Work instructions: Only one stretch of the records below should be repeated. It starts with the line containing "For every named" and goes on through the line containing "Politique Speak Up (70, 2461)", exactly as written.
Segment Start: Records provided
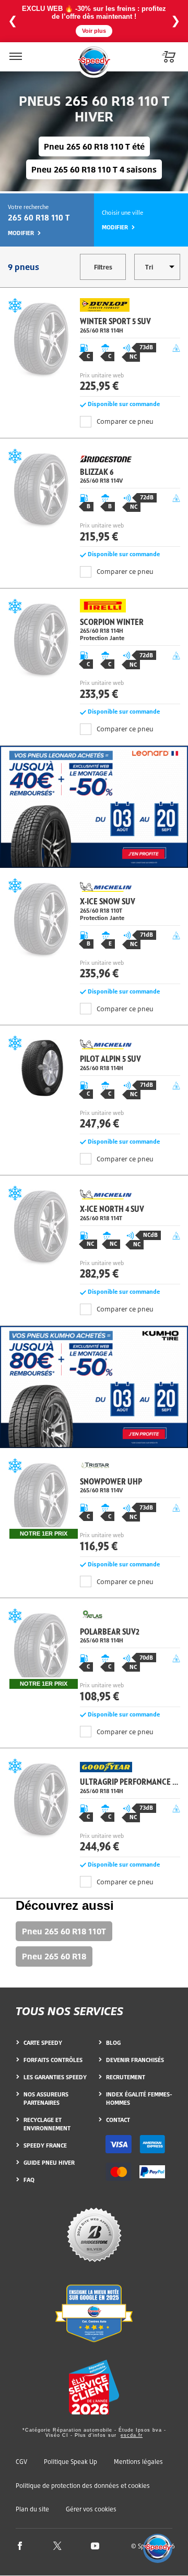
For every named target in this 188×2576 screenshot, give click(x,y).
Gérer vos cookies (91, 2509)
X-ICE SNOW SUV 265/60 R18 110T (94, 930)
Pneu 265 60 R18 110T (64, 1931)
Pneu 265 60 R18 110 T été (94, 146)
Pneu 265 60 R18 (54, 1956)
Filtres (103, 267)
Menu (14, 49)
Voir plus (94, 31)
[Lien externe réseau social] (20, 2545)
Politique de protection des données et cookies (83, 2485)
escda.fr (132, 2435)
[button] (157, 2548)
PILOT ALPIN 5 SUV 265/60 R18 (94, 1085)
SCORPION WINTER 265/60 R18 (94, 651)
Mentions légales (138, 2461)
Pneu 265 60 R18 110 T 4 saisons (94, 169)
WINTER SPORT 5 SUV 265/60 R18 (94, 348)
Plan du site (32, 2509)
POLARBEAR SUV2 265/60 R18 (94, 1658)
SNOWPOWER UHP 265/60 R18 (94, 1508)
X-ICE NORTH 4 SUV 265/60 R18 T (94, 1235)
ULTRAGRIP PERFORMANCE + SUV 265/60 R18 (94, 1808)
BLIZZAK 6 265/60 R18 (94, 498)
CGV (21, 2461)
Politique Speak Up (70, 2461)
Segment End: Records provided
Segment Start: Records provided
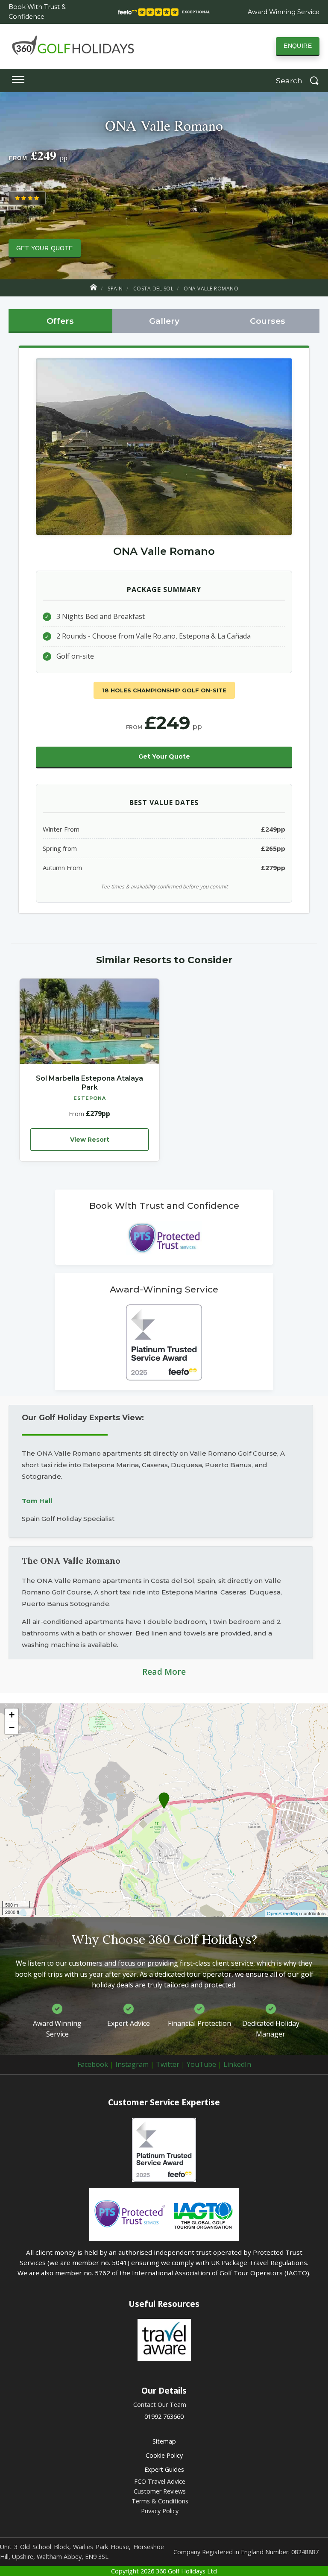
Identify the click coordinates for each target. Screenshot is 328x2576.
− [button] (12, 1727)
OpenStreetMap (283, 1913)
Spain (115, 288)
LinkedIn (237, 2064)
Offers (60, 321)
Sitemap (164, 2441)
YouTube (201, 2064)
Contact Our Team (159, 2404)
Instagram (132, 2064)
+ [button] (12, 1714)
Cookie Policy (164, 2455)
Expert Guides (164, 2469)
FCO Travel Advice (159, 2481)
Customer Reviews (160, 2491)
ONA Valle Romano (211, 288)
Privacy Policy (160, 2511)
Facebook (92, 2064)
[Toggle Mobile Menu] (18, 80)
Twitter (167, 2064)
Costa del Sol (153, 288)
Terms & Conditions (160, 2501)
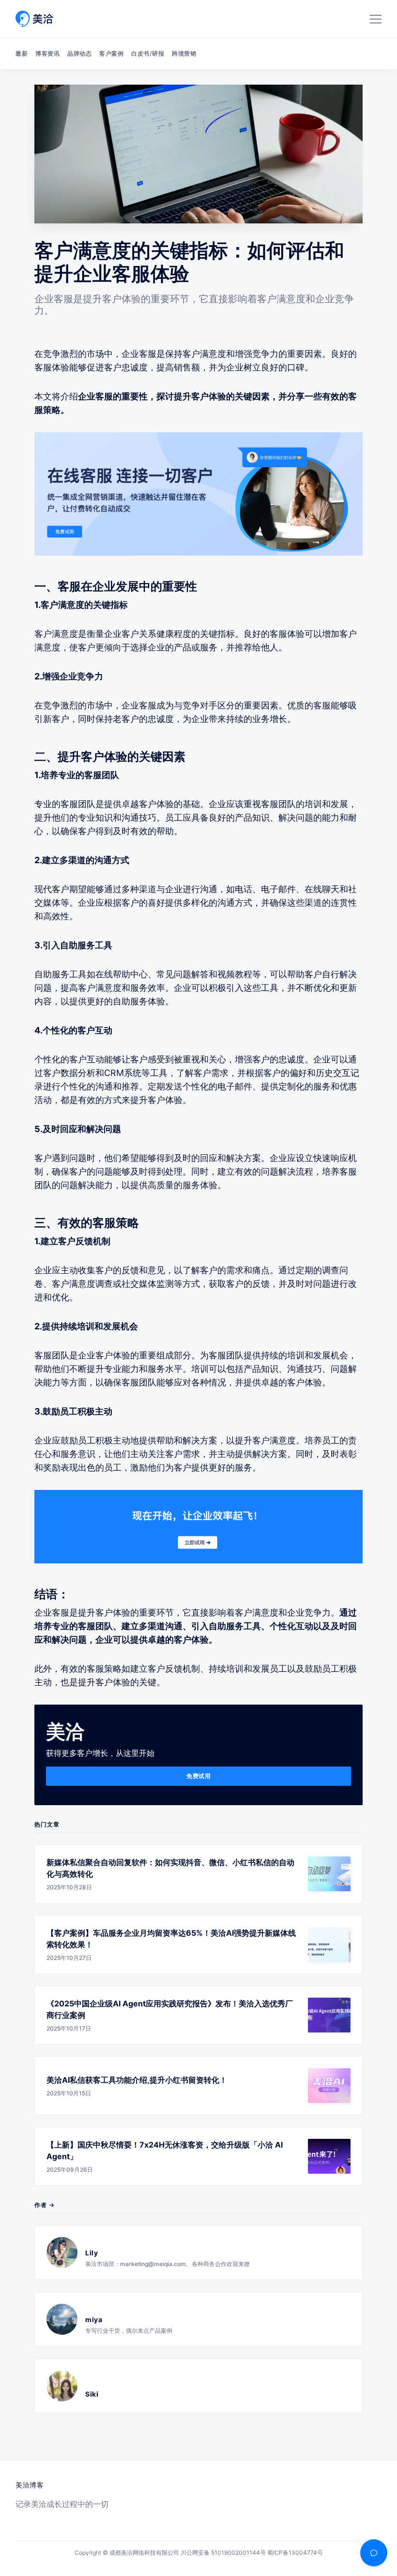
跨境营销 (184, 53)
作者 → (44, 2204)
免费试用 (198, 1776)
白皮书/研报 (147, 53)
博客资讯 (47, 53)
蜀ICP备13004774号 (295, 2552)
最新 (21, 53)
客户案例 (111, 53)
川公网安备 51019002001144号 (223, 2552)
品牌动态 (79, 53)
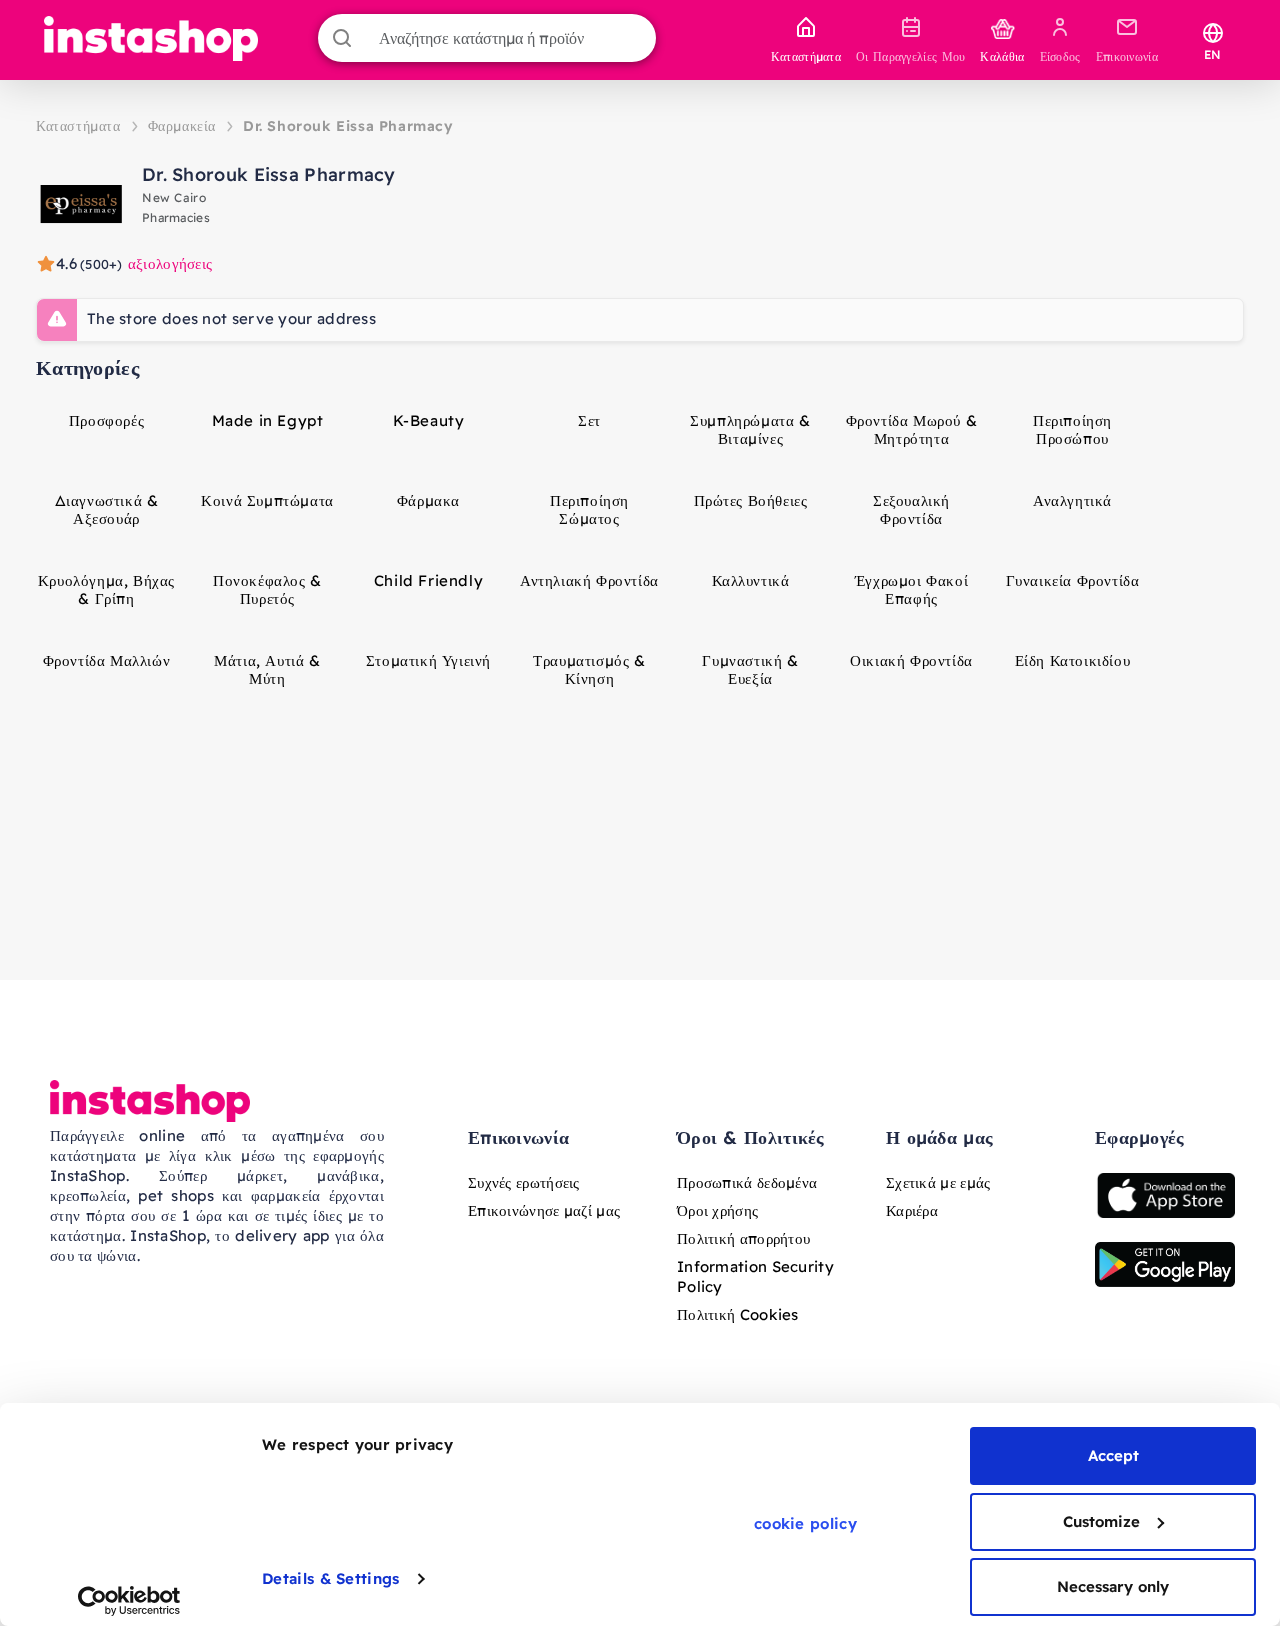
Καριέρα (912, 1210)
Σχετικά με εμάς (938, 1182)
Segment End: Records provided
Solution:
For every named target in this 188×2576 screenshot, give click(x,y).
Gérer vos cookies (91, 2509)
X-ICE SNOW SUV 265/60 R18 110T (94, 930)
Pneu 265 60 R18 110T (64, 1931)
Pneu 265 60 R18 110 T été (94, 146)
Pneu 265 60 R18 (54, 1956)
Filtres (103, 267)
Menu (14, 49)
Voir plus (94, 31)
[Lien externe réseau social] (20, 2545)
Politique de protection des données et cookies (83, 2485)
escda.fr (132, 2435)
[button] (157, 2548)
PILOT ALPIN 5 SUV 265/60 R18 (94, 1085)
SCORPION WINTER 265/60 R18 (94, 651)
Mentions légales (138, 2461)
Pneu 265 60 R18 110 T 4 saisons (94, 169)
WINTER SPORT 5 SUV 265/60 R18 (94, 348)
Plan du site (32, 2509)
POLARBEAR SUV2 265/60 R18 (94, 1658)
SNOWPOWER UHP 265/60 R18 (94, 1508)
X-ICE NORTH 4 SUV 265/60 R18 T (94, 1235)
ULTRAGRIP PERFORMANCE + SUV 265/60 R18 (94, 1808)
BLIZZAK 6 265/60 R18 (94, 498)
CGV (21, 2461)
Politique Speak Up (70, 2461)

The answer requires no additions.